Given instruction - Transcribe the part of the wallet change-address post between "I can take it" and "Armory Technologies, Inc.", inclusive.
--- Begin Quoted text ---
Ahh.  I can feel the thought process you went through.  I totally sympathize with you.  I don't know about you, such a mistake could've let to much more than 10 BTC loss!  So, it's not fun, but it could've been worse (always trying to stay positive)

I think it would be pretty easy to add a box to let the user specify what address they'd like to use for the change output.  That doesn't entirely solve the problem, but it would at least serve as a reminder and give you a way around shooting yourself in the foot like this.

I can take it a step further, and add a wallet option/flag that tells it to stick to imported addresses only.  The question is, when I need to create change, how do I do it?  Send to the next address that hasn't had change sent to it recently?  Have the user specify a universal send-change-to address?  Require them to specify it every time?  Obviously, this will be under the advanced interface Smiley

P.S. -- I'm still claiming that my program has never been responsible for losing anyone's money.  I'm sticking to that claim even after your report Smiley

Founder and CEO of Armory Technologies, Inc.
--- End Quoted text ---
--- Begin Collected material ---
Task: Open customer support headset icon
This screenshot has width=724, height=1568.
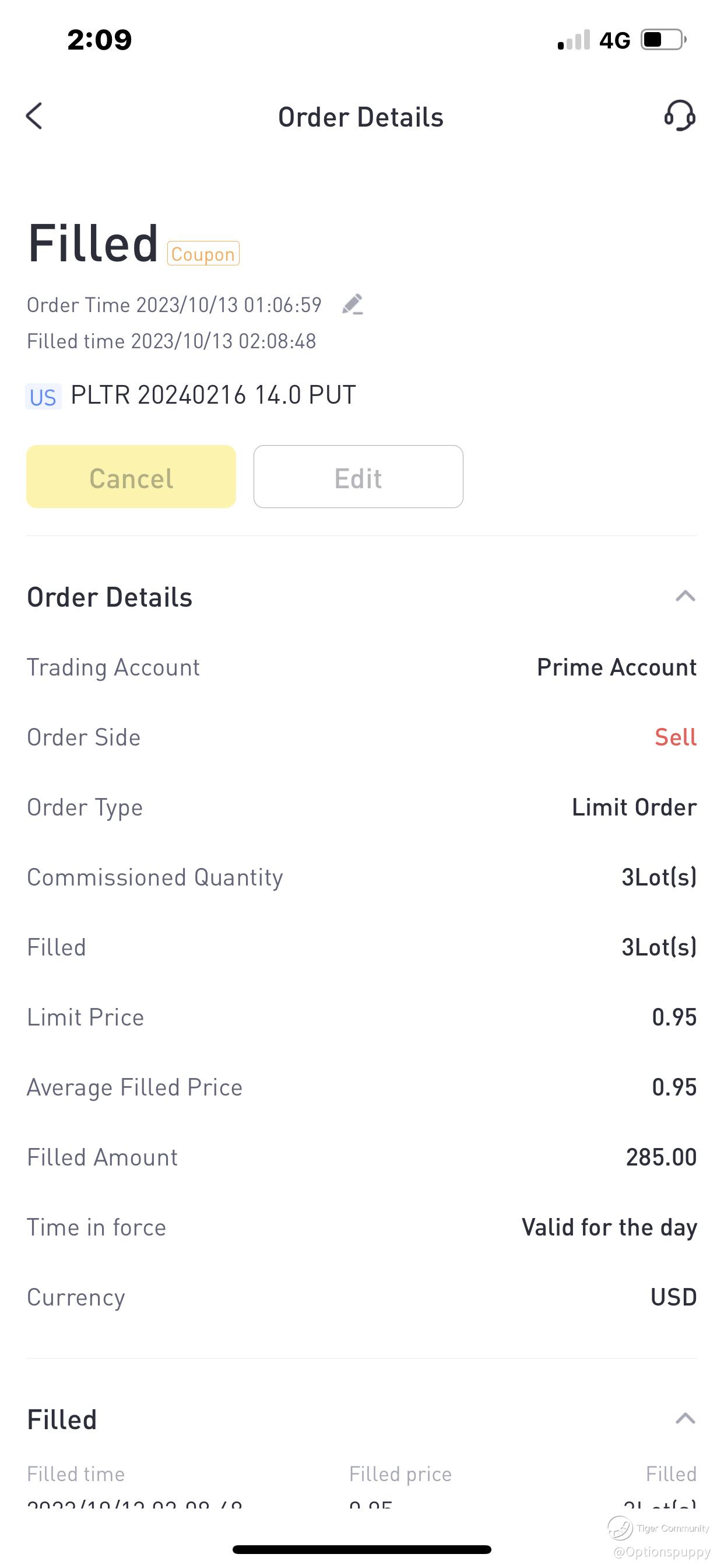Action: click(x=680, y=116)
--- End Collected material ---
Reply -
I can take it a step further, and add a wallet option/flag that tells it to stick to imported addresses only.  The question is, when I need to create change, how do I do it?  Send to the next address that hasn't had change sent to it recently?  Have the user specify a universal send-change-to address?  Require them to specify it every time?  Obviously, this will be under the advanced interface Smiley

P.S. -- I'm still claiming that my program has never been responsible for losing anyone's money.  I'm sticking to that claim even after your report Smiley

Founder and CEO of Armory Technologies, Inc.